The project implements 3 kinds of searches:
- Simple string search
- Regular expression search using RE
- Indexed search using Whoosh
Install following libraries using 'pip install': whoosh, re
Copy the files indexer.py and search_engine.py in the directory of your choice. Make sure the files you want to index and search are placed in the subdirectory named 'sample_files' in the same folder. Only text files are supported.
For indexing, run indexer.py. The program will index the files present in 'sample_files'. After indexing is finished a folder named indexdir should be created within the parent folder.
To search, run the search_engine.py The program will prompt for search string. Next, the program will ask the type of search to perform:
- Simple search
- Regular expression search
- Indexed search
To quit, simply hit Enter.
Option 1: Enter the exact search string. The program returns the number of hits found in each document within 'sample_files' directory. It also returns the time taken to perform the search. Please note the search is case sensitive and takes the literal string entered to perform the search.
Option 2: The program allows regular expression search and is case-insensitive by default.
Some examples:
-
rub[ye] Match "ruby" or "rube"
-
[0-9] Match any digit; same as [0123456789]
-
[a-z] Match any lowercase ASCII letter
-
ruby? Match "rub" or "ruby": the y is optional
-
ruby* Match "rub" plus 0 or more y
-
^Python Match "Python" at the start of a string or internal line
-
Python$ Match "Python" at the end of a string or line
-
\bPython\b Match "Python" at a word boundary
Option 3: Enter search string or phrase. The app does an 'OR' search for multiple words. Search is conducted both on file names and the content. Following information is returned:
- Total number of documents containing the string.

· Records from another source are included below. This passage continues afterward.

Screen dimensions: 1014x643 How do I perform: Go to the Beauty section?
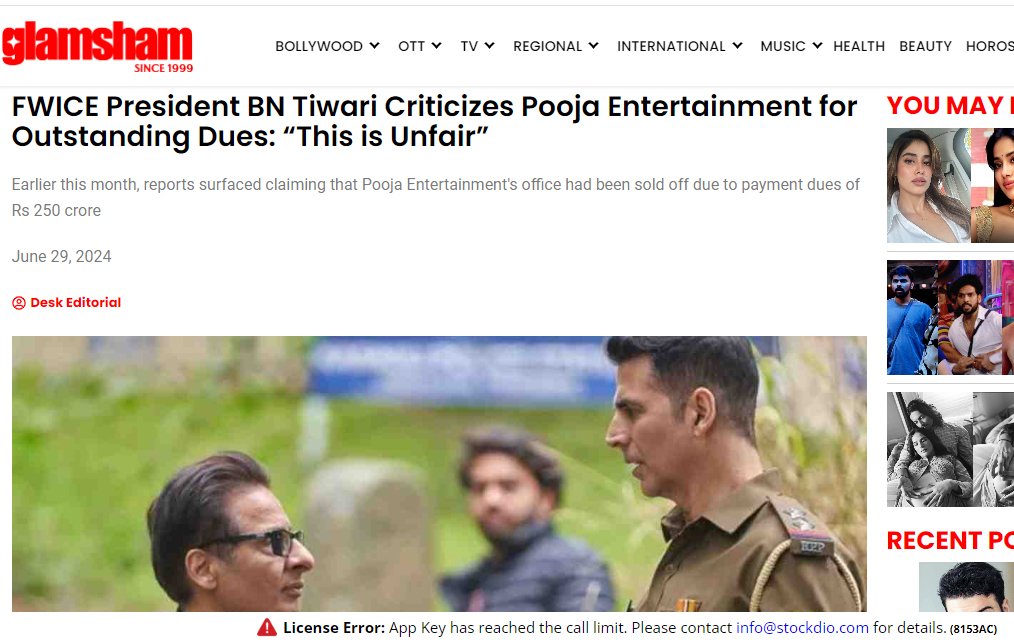point(925,47)
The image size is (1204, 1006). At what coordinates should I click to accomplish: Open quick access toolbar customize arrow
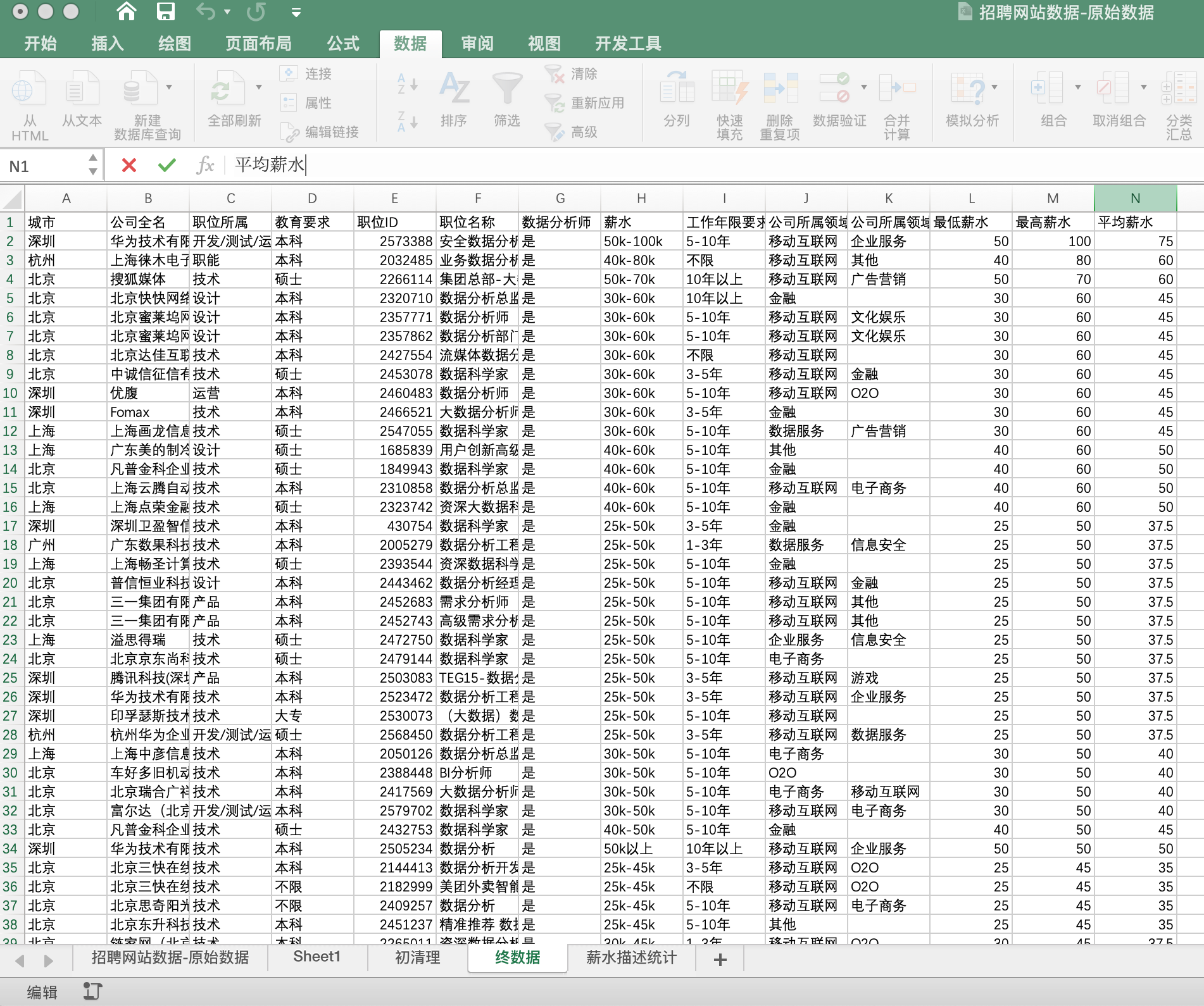(296, 12)
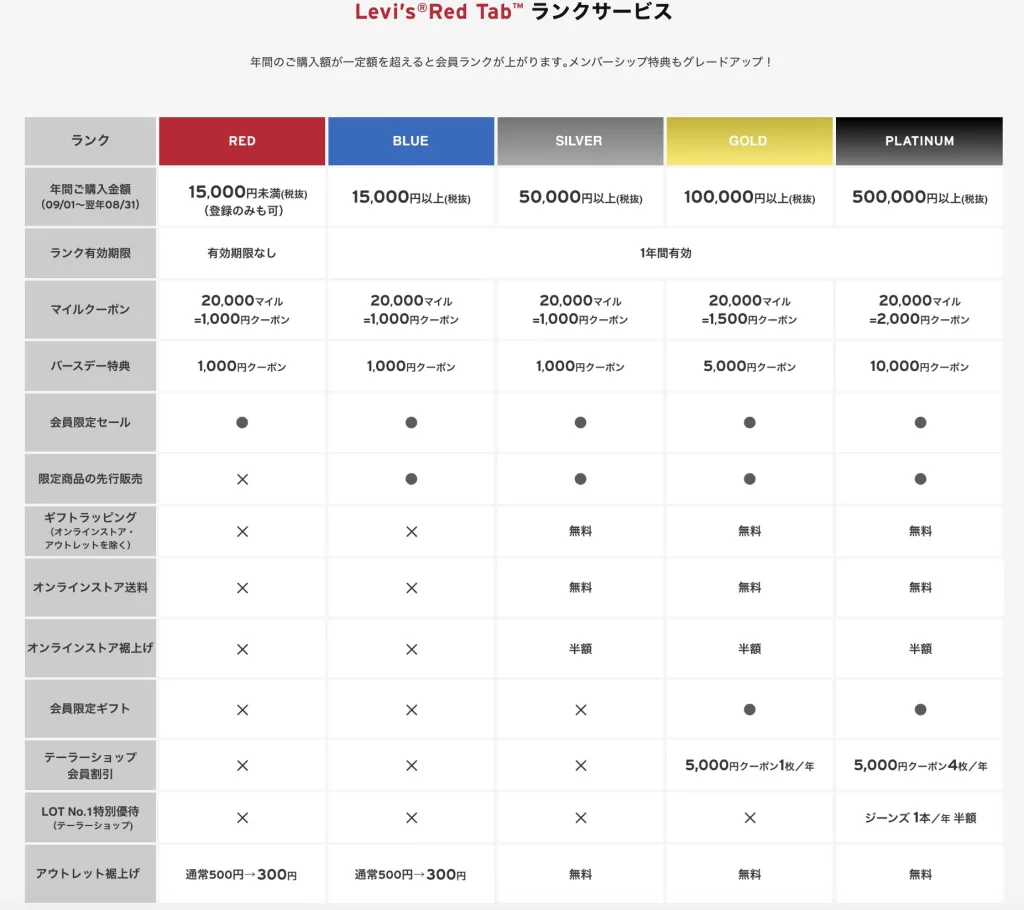The height and width of the screenshot is (910, 1024).
Task: Click the 1年間有効 validity cell
Action: coord(665,254)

- Search score based on location and occurrence.
- Total time taken to perform the search.
It's not possible to return hits for individual documents as the indexes are stored for the entire set.
indexing: <file1>
indexing: <file2>
indexing: <file3>
Done!
Total documents indexed: 3
Press any key to exit..
Enter search string:<string>
Select Search method (Press Enter to quit):
1. String Match
2. Regular Expression
3. Indexed
:
Search results:
X matches of <string> in <filename>
Elapsed time: xx.xx ms
The app has 3 parts:
1st part uses simple Python string seach using string comparison. The search is limited in functionality and can only look for exact word or word matching the substring. the search is limited by physical memory and large documents may throw memory error. It may not be practical for big documents.
2nd part uses Python's RE library to perform regex search. It is more flexible as one can use wildcards and do caseless searches etc. Again, this is limited in size and not scalable.

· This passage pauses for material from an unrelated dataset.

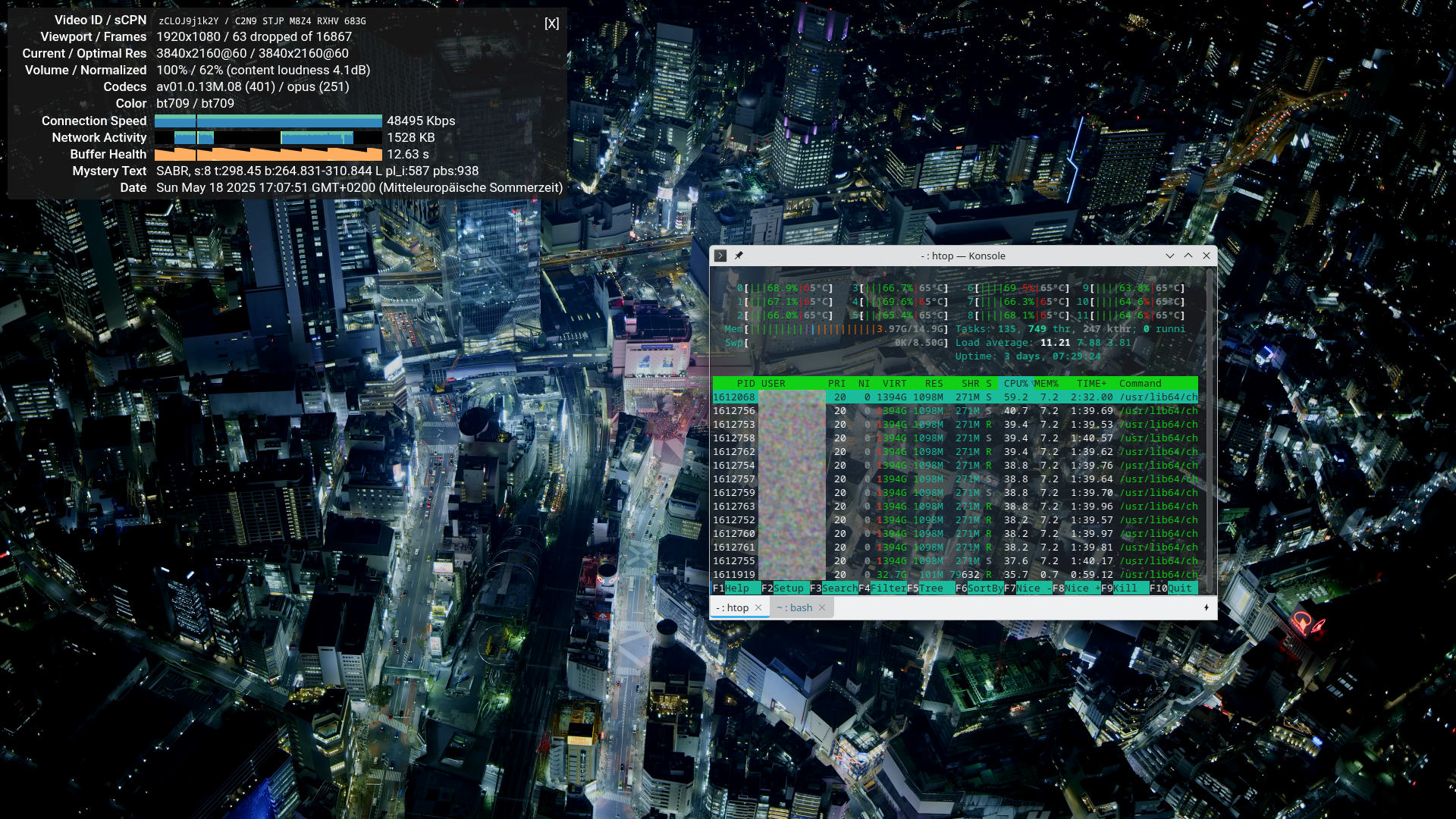Close the stats overlay with [X]
This screenshot has height=819, width=1456.
(x=551, y=24)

3rd part uses Whoosh, an open source Python library. Whoosh provides full-indexing and searching library. It provides several indexing and searching functions that allows quick retrieval.
This is implemented in 2 parts - indexing and searching. Indexing uses a schema containing the filename and the file content. The indexing currently includes stop words for the purpose of the demo. This can be rmoved by deleting the parameter '(stoplist=None)' in the indexer.
Each time new documents are added to the 'sample_files' directory the indexing should be rerun to update the index.
Once indexed, search is performed by parsing the keywords and matching the keywords within index.
The app uses TFIDF search algorithm - term frequency over inverse document frequency. This alogorithm, though not as accurate as BM25 is much faster in retrieval. This can be changed based on the specific usecase.